- **Required tasks**:
- A) According to the passage on the Bowden class certification ruling, to whom did Phillips sell gas in the field in one of the subclasses?
- B) Echo the Bowden ruling passage, starting at the words "The Court then" and ending after "thus defeating predominance.".

- **Document segment**:
** start **

The Court reaffirmed its prior holdings that class actions are subject to normal rules of res judicata. For suits based on oil and gas leases, the Court wrote: “If the class representatives do not assert at the trial court all claims for damages arising from the leases which could have been litigated before the trial court, the unasserted claims may be precluded by res judicata in subsequent litigation.”
In Bowden, the proposed class representatives limited the claims they asserted on behalf of the class to those based on the implied covenant to market. The representatives argued that the implied covenant is identical for each lease within which it arises. Thus, they contended, there were no individual questions arising from differing lease language that could create predominance or typicality issues. Phillips countered that the representatives’ willingness to subject other claims class members might have under their oil and gas leases to a res judicata bar rendered the representatives inadequate.
The Court held the proposed representatives’ decision to limit class claims did not render them per se inadequate. Nevertheless, the Court held that “[t]he choice of claims to pursue or abandon is one relevant factor in evaluating the requirements for class certification such as typicality, superiority, and adequacy of representation.”
The Court then addressed three subclasses of Phillips royalty owners the trial court had certified. Two of the subclasses were based on affiliate transaction claims. In one subclass, Phillips sold gas in the field to a marketing affiliate, which transported and sold gas to distant buyers. The class representatives limited their claims to “proceeds” leases and claimed Phillips breached the implied duty to market. The Court held that under the implied duty to market, the “task for the jury would be to determine the price a reasonably prudent operator would have received at the wellhead.” The Court reversed certification of this subclass, holding that variations in well locations, quality of production, and field regulations, among other factors, would require a well-by-well determination of such a price, thus defeating predominance.

** end **

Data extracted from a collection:
** start **

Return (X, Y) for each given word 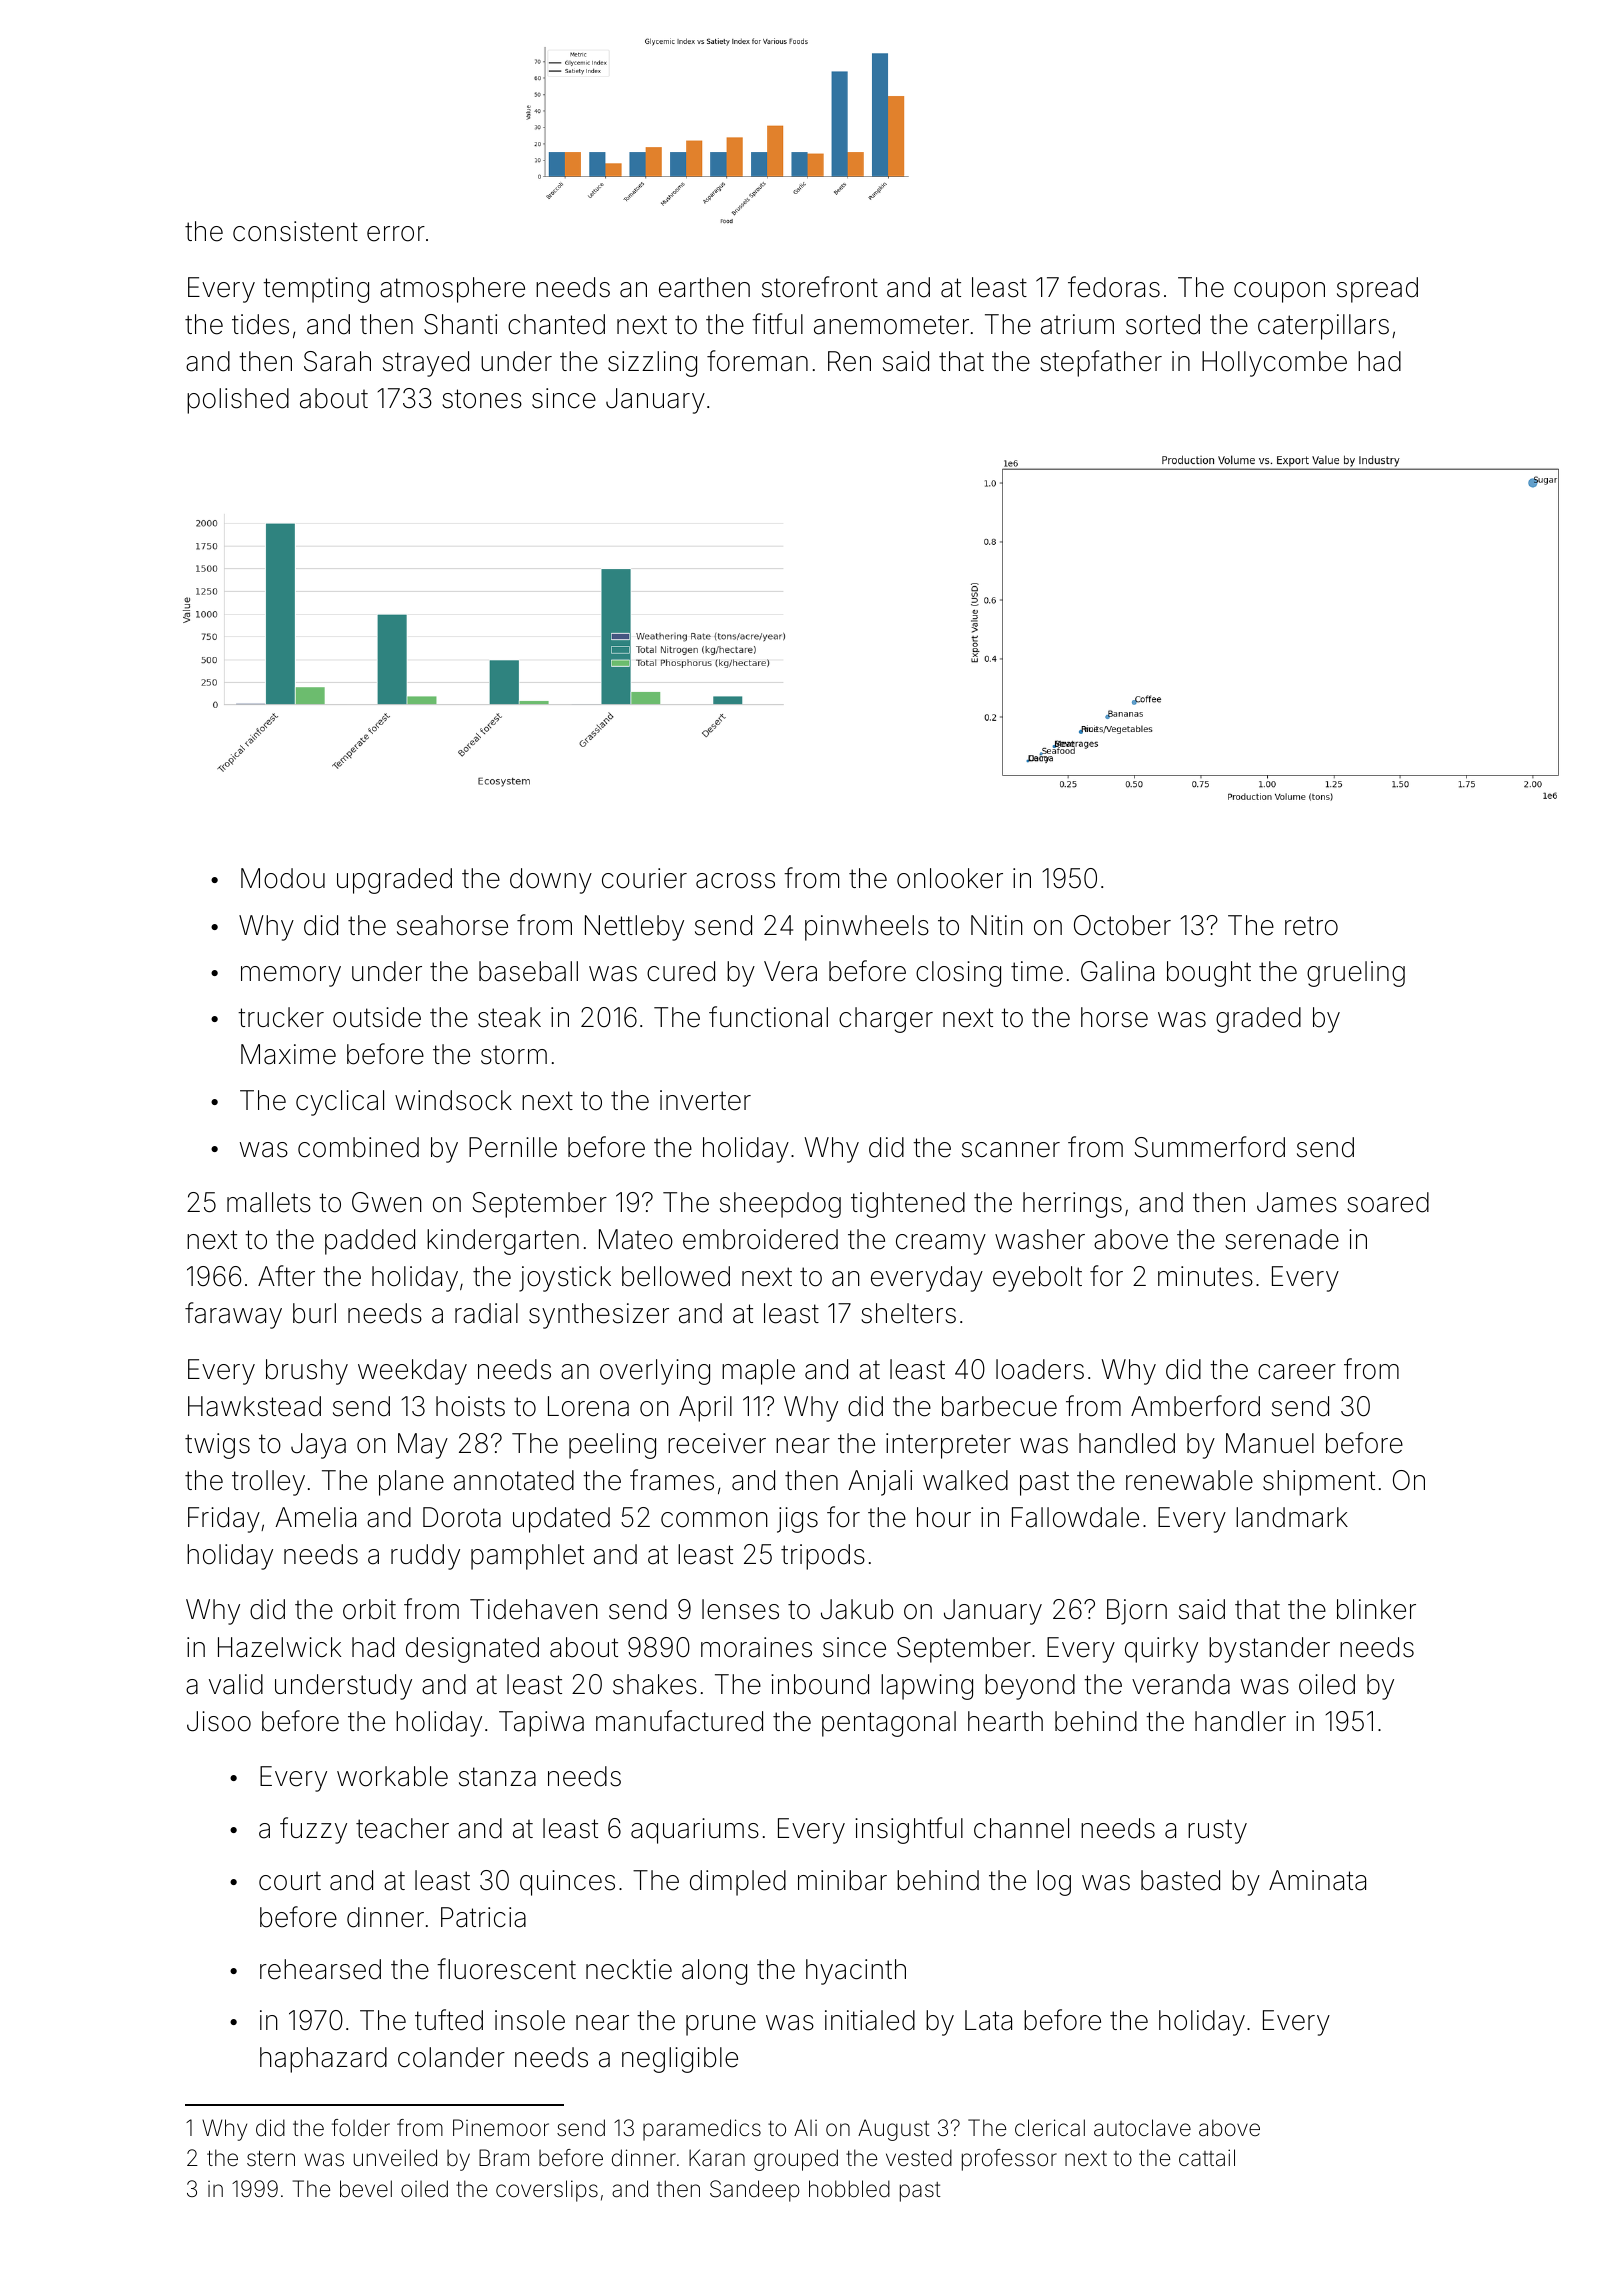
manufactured (679, 1721)
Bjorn (1137, 1612)
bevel (366, 2189)
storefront (820, 287)
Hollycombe (1274, 364)
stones (482, 399)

** end **

- **Answers per task**:
- A) Phillips sold the gas to a marketing affiliate.

- B)
The Court then addressed three subclasses of Phillips royalty owners the trial court had certified. Two of the subclasses were based on affiliate transaction claims. In one subclass, Phillips sold gas in the field to a marketing affiliate, which transported and sold gas to distant buyers. The class representatives limited their claims to “proceeds” leases and claimed Phillips breached the implied duty to market. The Court held that under the implied duty to market, the “task for the jury would be to determine the price a reasonably prudent operator would have received at the wellhead.” The Court reversed certification of this subclass, holding that variations in well locations, quality of production, and field regulations, among other factors, would require a well-by-well determination of such a price, thus defeating predominance.